- Directions -
Starting with the line containing "Business (276, 1474)" and going on through the line containing "भोपाल: कैम्पस बुलेटिन", return the lines of the data below exactly, and only those.

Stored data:
□ □ □ □
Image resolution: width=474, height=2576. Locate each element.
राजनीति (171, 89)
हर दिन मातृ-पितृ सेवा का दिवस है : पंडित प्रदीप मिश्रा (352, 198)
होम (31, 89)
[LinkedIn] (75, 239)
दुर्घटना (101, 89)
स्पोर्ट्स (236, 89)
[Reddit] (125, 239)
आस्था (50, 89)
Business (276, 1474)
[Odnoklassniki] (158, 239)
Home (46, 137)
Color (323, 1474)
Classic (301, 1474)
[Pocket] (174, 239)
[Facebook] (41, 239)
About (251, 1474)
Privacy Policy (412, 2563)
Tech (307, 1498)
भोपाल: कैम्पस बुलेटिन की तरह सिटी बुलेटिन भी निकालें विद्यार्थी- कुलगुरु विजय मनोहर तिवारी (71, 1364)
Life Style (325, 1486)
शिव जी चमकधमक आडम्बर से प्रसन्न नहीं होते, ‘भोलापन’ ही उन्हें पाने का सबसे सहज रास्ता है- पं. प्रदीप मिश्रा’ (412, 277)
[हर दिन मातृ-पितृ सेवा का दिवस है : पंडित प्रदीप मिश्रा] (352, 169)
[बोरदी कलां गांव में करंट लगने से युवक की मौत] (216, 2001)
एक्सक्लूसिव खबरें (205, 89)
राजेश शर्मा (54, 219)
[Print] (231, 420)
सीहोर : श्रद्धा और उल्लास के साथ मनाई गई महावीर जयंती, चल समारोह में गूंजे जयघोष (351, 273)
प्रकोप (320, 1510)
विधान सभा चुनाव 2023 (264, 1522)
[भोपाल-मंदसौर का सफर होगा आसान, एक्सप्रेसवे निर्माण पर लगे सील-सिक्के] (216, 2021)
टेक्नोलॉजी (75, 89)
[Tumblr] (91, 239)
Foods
□ □ □ □
- Answer section -
Business (276, 1474)
[Odnoklassniki] (158, 239)
Home (46, 137)
Color (323, 1474)
Classic (301, 1474)
[Pocket] (174, 239)
[Facebook] (41, 239)
About (251, 1474)
Privacy Policy (412, 2563)
Tech (307, 1498)
भोपाल: कैम्पस बुलेटिन की तरह सिटी बुलेटिन भी निकालें विद्यार्थी- कुलगुरु विजय मनोहर तिवारी (71, 1364)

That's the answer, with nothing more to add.